RealTime IT News

W3C Unleashes VoiceXML 2.0

The World Wide Web Consortium (W3C) Tuesday delivered a cornerstone of its Speech Interface Framework when it published VoiceXML 2.0.

VoiceXML is intended to bring the advantages of Web-based development and content delivery to interactive voice response , or IVR, applications. The specification allows developers to create audio dialogs that feature synthesized speech, digitized audio, recognition of spoken and DTMF (touch-tone) key input, recording of spoken input, telephony, and mixed initiative conversations.

"VoiceXML 2.0 has the power to change the way phone-based information and customer services are developed," said Dave Raggett, W3C Voice Browser Activity Lead. "No longer will we have to press 'one' for this or 'two' for that. Instead, we will be able to make selections and provide information by speech. In addition, VoiceXML 2.0 creates opportunities for people with visual impairments or those needing Web access while keeping their hands and eyes free for other things, such as getting directions while driving."

VoiceXML's role in the Speech Interface Framework is to control how an application interacts with the user. Speech Synthesis Markup Language (SSML) handles spoken prompts, while Speech Recognition Grammar Specification (SRGS) is used to guide speech recognizers via grammars describing expected user responses. Voice Browser Call Control (CCXML) provides telephony call control support for VoiceXML and other dialog systems, while Semantic Interpretation for Speech Recognition defines the syntax and semantics of the contents of tags in SRGS.

The inception of VoiceXML lies with an AT&T project dubbed Phone Markup Language (PML). In 1995, AT&T created an XML-based dialog design language intended to simplify the speech recognition application development process within PML. With the reorganization of AT&T, teams at AT&T, Lucent and Motorola continued working on PML-like languages.
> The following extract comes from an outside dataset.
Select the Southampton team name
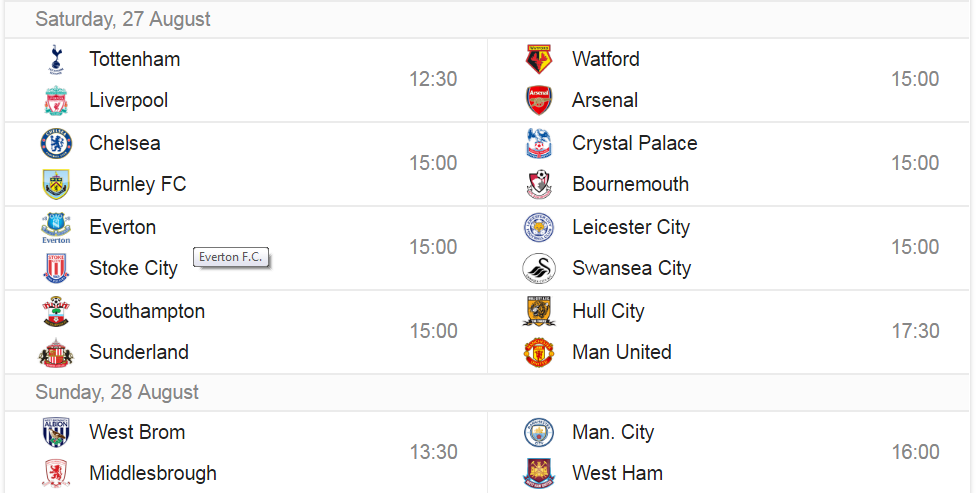The width and height of the screenshot is (976, 493). click(147, 311)

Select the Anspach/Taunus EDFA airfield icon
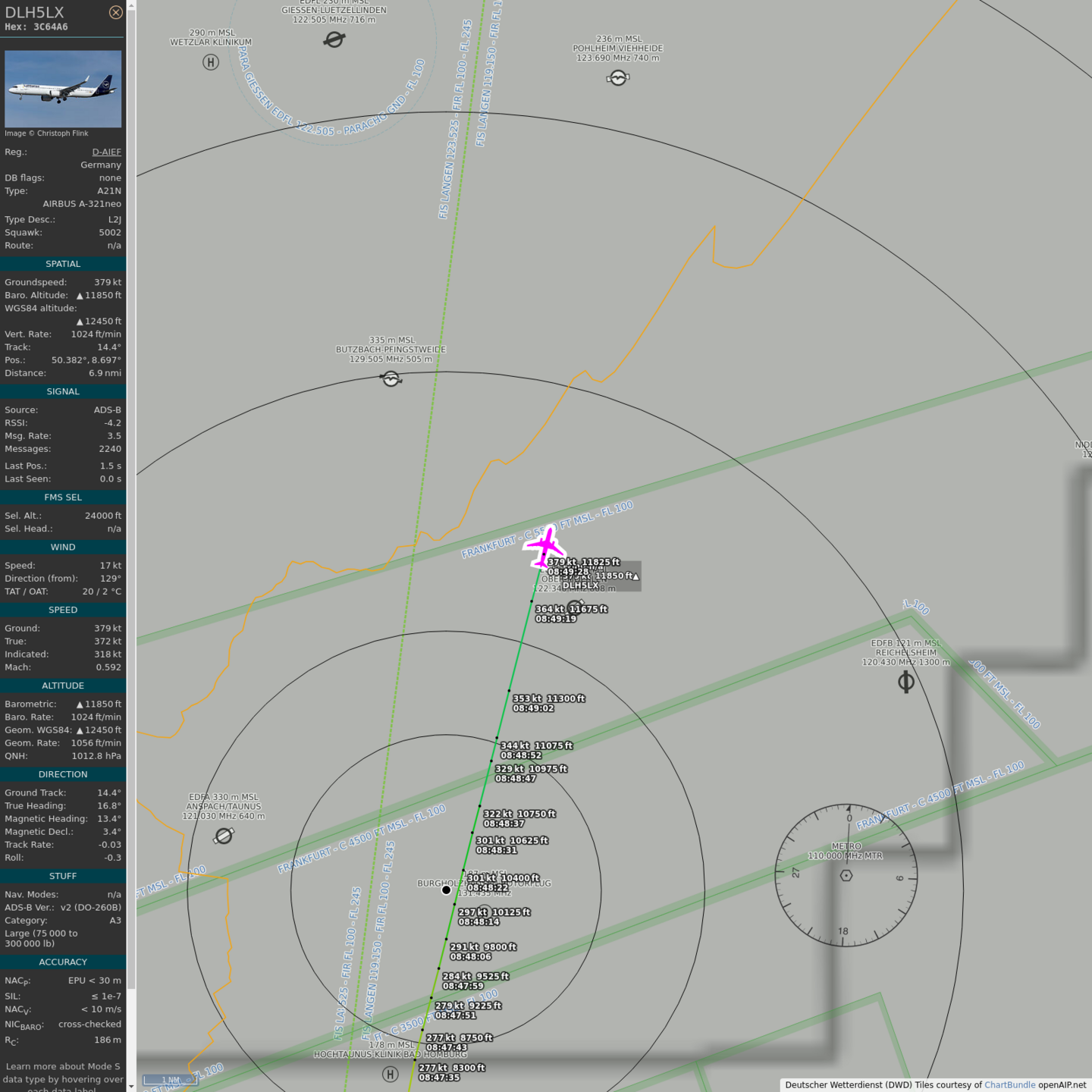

Following a W3C conference on voice browsers in 1998, AT&T, IBM , Lucent and Motorola -- all of which were developing speech-based markup languages, created the VoiceXML Forum to pool their efforts and define a standard dialog design language for building conversational applications.

VoiceXML Forum released VoiceXML 1.0 to the public in 2000, and then submitted the specification to the W3C. The specification slots into the W3C's work on the Speech Interface Framework, which would allow people to use any telephone to access appropriately designed Web-based services.
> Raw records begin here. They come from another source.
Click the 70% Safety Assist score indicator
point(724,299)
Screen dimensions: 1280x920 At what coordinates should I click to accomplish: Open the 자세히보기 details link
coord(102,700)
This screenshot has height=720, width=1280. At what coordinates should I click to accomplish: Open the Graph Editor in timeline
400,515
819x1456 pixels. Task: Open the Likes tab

VoiceXML is similar to the recently announced Speech Application Language Tags (SALT) specification which has also been submitted to the W3C. SALT is a set of light-weight extensions to existing markup languages, particularly HTML and XHTML, that enable multimodal and telephony access to information, applications and Web services from PCs, telephones, tablet PCs and wireless personal digital assistants (PDAs). However, VoiceXML focuses on telephony application development while SALT is focused on multimodal speech application development (which, for example, would allow a PDA user to fill out a form using both voice commands and stylus, whichever is more convenient).

While the two are different, the specifications do share similar goals and may eventually converge. In fact, SALT uses key components of the Speech Interface Framework, including SRGS and the SSML.